Here’s what I am using now. Thanks to @stevengj for suggesting trying to find J_x eigenvectors.
Since all my matrices are in J_z basis, the components of eigenvector matrix for J_x are given by

S_{m\lambda} = \; _z\langle j, m| j, \lambda\rangle_x = \; _z\langle j, m| \exp(-i \pi J_y/2) | j, \lambda \rangle_z \cdot (\text{phase})

so computing just J_x eigenvectors is enough to get my special Wigner d matrix.

That is what I am doing now. Thanks to all of you, and a special thanks to @Oscar_Smith for his multiplication trick. I think I would like to mark that as the answer because other answers are mainly suggestions.

MikaelSlevinsky · December 22, 2020, 6:04pm

Three ways to make your code even faster:

you can eliminate almost all divisions by working with arrays that are numerically equal to 1/v[n] and v[n-1]/v[n].
you don’t need to renormalize so often. Using an if statement, you can accumulate the square of the 2-norm, and if gets too close to overflow, only then must you renormalize.
you can vectorize the code across (neighbouring) eigenvectors. This requires a bit more work to tease Julia’s compiler to do this for you.
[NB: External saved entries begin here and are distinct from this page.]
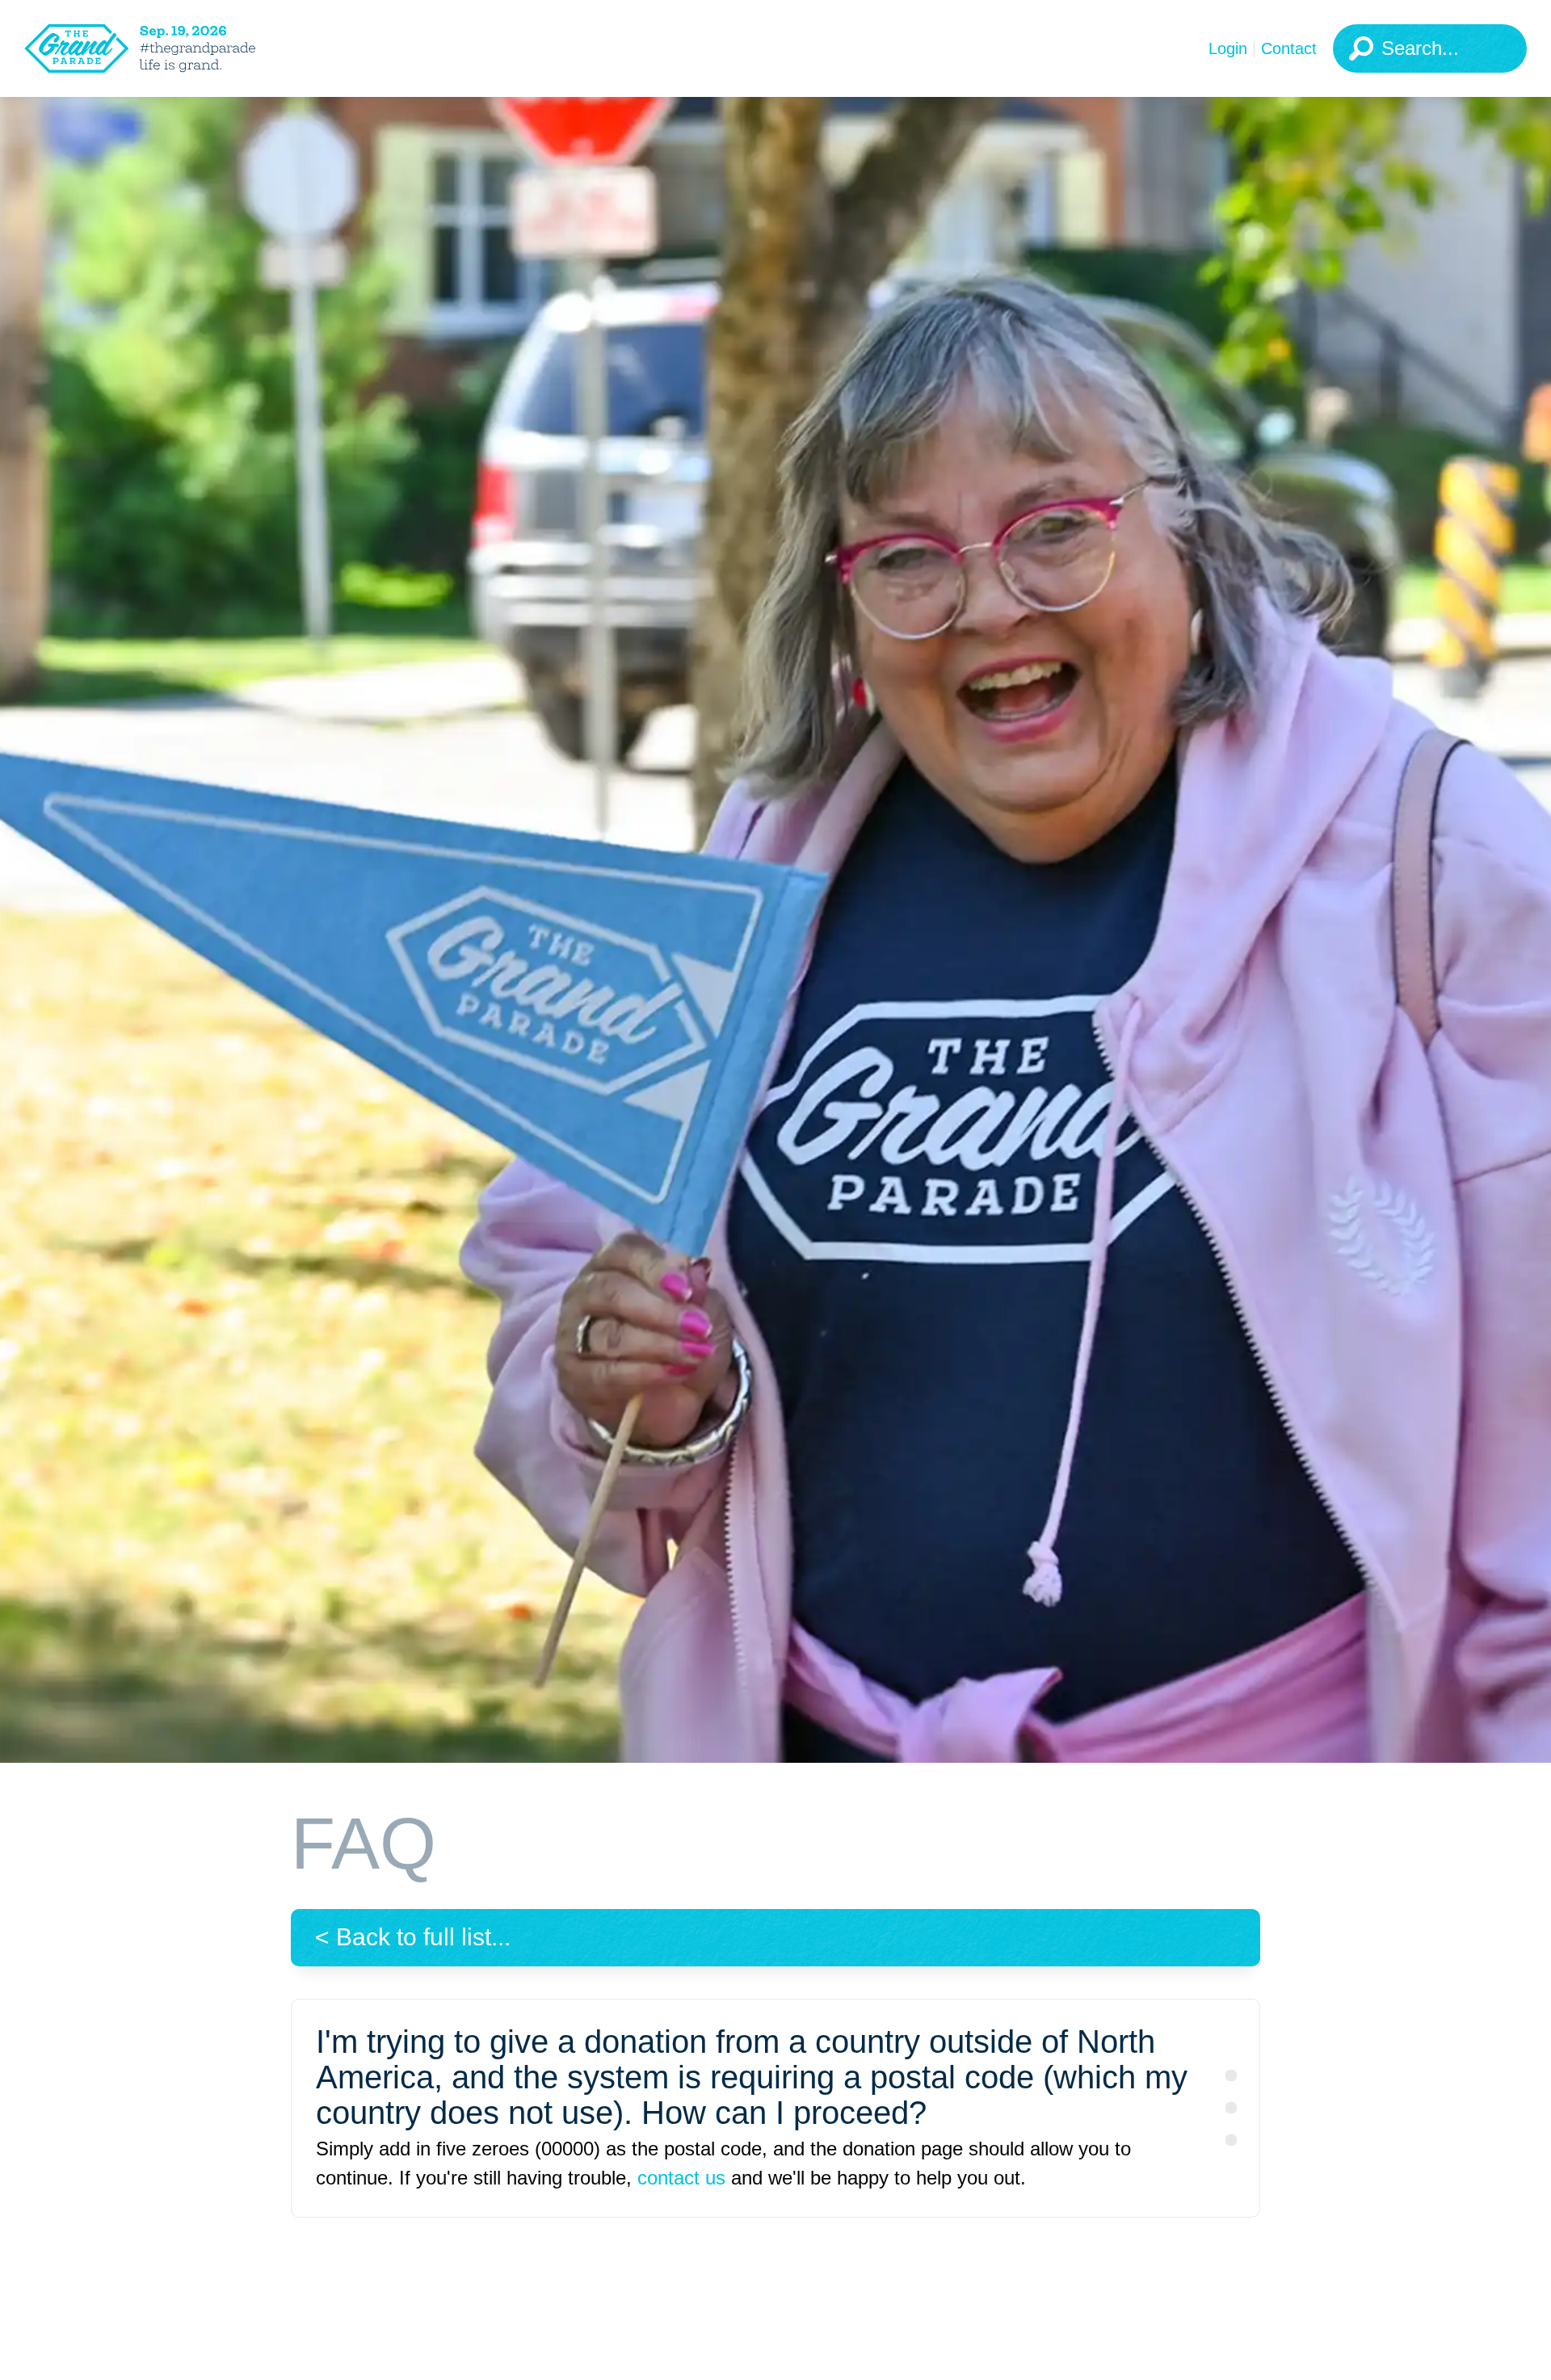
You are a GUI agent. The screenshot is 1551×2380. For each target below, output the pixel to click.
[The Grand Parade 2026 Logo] (165, 48)
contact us (681, 2178)
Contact (1289, 48)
To give you some ideas, the following C code (probably you’re not looking for a C solution, but nevertheless…) does all of these things when performing a transposed eigenmatrix-vector product (of symmetric tridiagonal eigenvectors), V^\top c. The default version is arguably more legible https://github.com/MikaelSlevinsky/FastTransforms/blob/5ee9c149067fa1d1484ea4cf291f9e8d8f1e0bb6/src/recurrence/recurrence_default.c#L113-#L144
but the macro gets used to generate vectorized versions
https://github.com/MikaelSlevinsky/FastTransforms/blob/master/src/recurrence/recurrence.h#L103-#L176

physicophilic · December 25, 2020, 11:23am

Thanks!

Currently a different part of the code is the bottle neck - which I think cannot be optimized: I call eigen on a unitary matrix \Lambda_T R with diagonal \Lambda_T. Unless that can be optimized further speed gain will not help.

Although I am quite curious about how much improvement would an if based renormalize make… I think I will give these changes a shot since they look easy enough to put in.

Edit: Such a simple change, and an unbelievable improvement. Renormalizing only when needed makes the code almost linear in j.

To quote example, earlier j = 1000 took 0.1 second, and j=2000 took about 2 seconds. Now j=2000 takes 0.2 seconds. Earlier j=10,000 seemed to take days… now takes 10 seconds. The gain is massive, and changes the scaling behaviour too.

This is the answer. Don’t renormalize all the time.

@MikaelSlevinsky I am curious about how you detect if overflow is about to occur by finding eps()/floatmin() which gave e291 on Julia. Can you explain a bit how that works? The maximum float64 is larger something like e320 right? And why not directly put a huge number there?

MikaelSlevinsky · December 27, 2020, 7:54pm

Yeah you just need to make sure that the norm doesn’t overflow. Any reasonable condition should do the trick.